Each persona has its own memory config under tigers/memories/<persona>/tiger-memory.config.yaml. Edit it to point at your Claude Code project path, then:

--config is a top-level option for the tiger-memory sub-command, so it must appear before the verb:

# Save typing — the same path is reused everywhere
CFG=tigers/memories/chief/tiger-memory.config.yaml

# 1. Initialize the memory store (per persona)
tigerharness tiger-memory --config $CFG init

# 2. Bootstrap (one-time backfill from existing transcripts)
tigerharness tiger-memory --config $CFG bootstrap --dry-run
tigerharness tiger-memory --config $CFG bootstrap

# 3. Rebuild (incremental, run after each session)
tigerharness tiger-memory --config $CFG rebuild

# 4. Search memory
tigerharness tiger-memory --config $CFG search "solar energy"

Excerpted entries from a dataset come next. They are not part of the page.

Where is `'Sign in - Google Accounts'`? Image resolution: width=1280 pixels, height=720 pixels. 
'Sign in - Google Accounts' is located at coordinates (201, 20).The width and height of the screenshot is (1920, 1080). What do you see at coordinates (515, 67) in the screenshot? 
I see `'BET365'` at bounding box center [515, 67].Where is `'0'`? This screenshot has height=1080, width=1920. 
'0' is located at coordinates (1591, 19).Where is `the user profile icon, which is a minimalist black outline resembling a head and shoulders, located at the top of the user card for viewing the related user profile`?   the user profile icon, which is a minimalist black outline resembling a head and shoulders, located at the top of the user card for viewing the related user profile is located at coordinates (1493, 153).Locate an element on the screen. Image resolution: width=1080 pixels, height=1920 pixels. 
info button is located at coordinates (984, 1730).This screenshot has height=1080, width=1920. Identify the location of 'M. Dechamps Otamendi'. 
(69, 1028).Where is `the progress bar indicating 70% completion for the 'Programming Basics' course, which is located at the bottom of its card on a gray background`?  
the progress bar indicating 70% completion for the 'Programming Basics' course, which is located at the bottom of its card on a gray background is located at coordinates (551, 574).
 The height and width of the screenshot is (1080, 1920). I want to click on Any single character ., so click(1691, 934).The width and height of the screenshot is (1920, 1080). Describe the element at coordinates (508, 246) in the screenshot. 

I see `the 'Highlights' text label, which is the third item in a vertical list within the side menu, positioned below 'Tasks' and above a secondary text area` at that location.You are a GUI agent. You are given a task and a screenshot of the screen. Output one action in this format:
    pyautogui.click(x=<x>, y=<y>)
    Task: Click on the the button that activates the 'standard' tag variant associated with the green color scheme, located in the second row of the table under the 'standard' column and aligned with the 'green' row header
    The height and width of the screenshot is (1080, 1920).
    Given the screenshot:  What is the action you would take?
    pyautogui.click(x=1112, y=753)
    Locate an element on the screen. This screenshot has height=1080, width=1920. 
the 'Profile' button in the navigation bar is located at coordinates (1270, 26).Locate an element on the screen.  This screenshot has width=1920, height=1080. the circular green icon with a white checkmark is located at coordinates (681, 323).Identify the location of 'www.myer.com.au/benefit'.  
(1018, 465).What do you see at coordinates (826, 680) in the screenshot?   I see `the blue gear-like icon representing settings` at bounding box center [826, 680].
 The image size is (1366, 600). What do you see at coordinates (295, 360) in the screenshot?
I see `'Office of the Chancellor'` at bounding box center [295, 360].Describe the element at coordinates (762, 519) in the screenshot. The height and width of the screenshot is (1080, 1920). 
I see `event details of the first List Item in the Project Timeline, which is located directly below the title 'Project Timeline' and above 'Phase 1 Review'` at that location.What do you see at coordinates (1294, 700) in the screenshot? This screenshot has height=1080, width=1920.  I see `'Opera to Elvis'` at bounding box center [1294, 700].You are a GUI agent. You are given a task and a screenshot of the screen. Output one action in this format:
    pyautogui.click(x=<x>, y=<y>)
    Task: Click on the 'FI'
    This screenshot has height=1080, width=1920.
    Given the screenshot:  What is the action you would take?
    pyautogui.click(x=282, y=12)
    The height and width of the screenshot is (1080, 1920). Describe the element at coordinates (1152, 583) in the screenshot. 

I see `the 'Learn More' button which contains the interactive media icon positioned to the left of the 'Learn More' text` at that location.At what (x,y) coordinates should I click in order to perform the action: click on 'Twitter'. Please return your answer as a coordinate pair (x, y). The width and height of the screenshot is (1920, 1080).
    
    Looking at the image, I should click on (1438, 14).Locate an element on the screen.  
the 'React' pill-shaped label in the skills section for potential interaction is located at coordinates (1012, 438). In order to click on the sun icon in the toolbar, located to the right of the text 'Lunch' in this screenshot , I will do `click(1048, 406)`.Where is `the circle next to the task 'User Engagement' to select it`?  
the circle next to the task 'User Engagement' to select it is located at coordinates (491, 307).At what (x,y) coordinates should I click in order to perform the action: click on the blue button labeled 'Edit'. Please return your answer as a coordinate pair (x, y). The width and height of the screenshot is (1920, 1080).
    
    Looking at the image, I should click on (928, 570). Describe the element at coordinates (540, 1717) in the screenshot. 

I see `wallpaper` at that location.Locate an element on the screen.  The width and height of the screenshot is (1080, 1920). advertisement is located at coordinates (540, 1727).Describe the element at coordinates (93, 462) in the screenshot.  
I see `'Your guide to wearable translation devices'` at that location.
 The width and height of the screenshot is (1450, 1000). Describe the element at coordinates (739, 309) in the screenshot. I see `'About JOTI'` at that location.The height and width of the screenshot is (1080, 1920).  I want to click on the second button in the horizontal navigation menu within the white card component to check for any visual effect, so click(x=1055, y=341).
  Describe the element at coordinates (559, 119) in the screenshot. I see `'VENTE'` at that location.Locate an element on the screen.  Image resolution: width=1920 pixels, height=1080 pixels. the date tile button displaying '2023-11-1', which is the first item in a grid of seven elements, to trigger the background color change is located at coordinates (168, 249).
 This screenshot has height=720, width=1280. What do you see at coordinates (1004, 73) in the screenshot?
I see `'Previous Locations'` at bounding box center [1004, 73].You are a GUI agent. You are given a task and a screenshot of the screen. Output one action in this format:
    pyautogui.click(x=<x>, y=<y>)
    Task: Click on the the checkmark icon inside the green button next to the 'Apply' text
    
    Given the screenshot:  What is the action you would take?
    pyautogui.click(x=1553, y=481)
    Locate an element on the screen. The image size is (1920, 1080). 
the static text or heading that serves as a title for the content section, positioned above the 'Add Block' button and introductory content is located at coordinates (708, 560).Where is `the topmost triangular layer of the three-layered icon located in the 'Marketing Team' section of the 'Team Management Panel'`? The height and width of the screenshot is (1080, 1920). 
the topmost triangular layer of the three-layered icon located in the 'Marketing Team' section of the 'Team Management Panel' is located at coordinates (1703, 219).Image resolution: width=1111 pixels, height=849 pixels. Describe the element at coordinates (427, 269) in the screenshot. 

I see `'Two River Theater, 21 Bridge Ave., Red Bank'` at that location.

# 5. Pin a must-memorize fact
tigerharness tiger-memory --config $CFG pin "Prefers solar over wind"

Configuration

All paths are resolved from environment variables -- no hardcoded paths.

Variable Default Description
TIGERHARNESS_STATE_DIR ~/.local/state/tigerharness-tasks/ Task runner state directory
TIGERHARNESS_PERSONAS_DIR (none) Directory containing <name>.md prompt files
TIGERHARNESS_SLACK_ENV .env Path to slack-bridge .env file
TIGERHARNESS_AGENT_CWD . Working directory for the Claude agent
TIGERHARNESS_AGENT_PROMPT (none) Path to the agent's system prompt
TIGERHARNESS_SLACK_BRIDGE_DIR (none) Path to slack-bridge service dir (for notify CLI)
TIGERHARNESS_ATTACHMENT_DIR /tmp/slack-attachments Where to stage downloaded files
TIGER_MEMORY_CONFIG (none) Path to tiger-memory YAML config
TIGER_MEMORY_CLI (none) Path to tiger-memory CLI binary

Examples

See examples/ for a fully-populated sample team folder (examples/tigers/) and standalone reference configs:

Requirements

  • Python 3.11+
  • For the default claude_p backend: the Claude Code CLI (claude) on PATH.
  • For the anthropic_sdk backend: install with [anthropic] extra; pulls in claude-agent-sdk.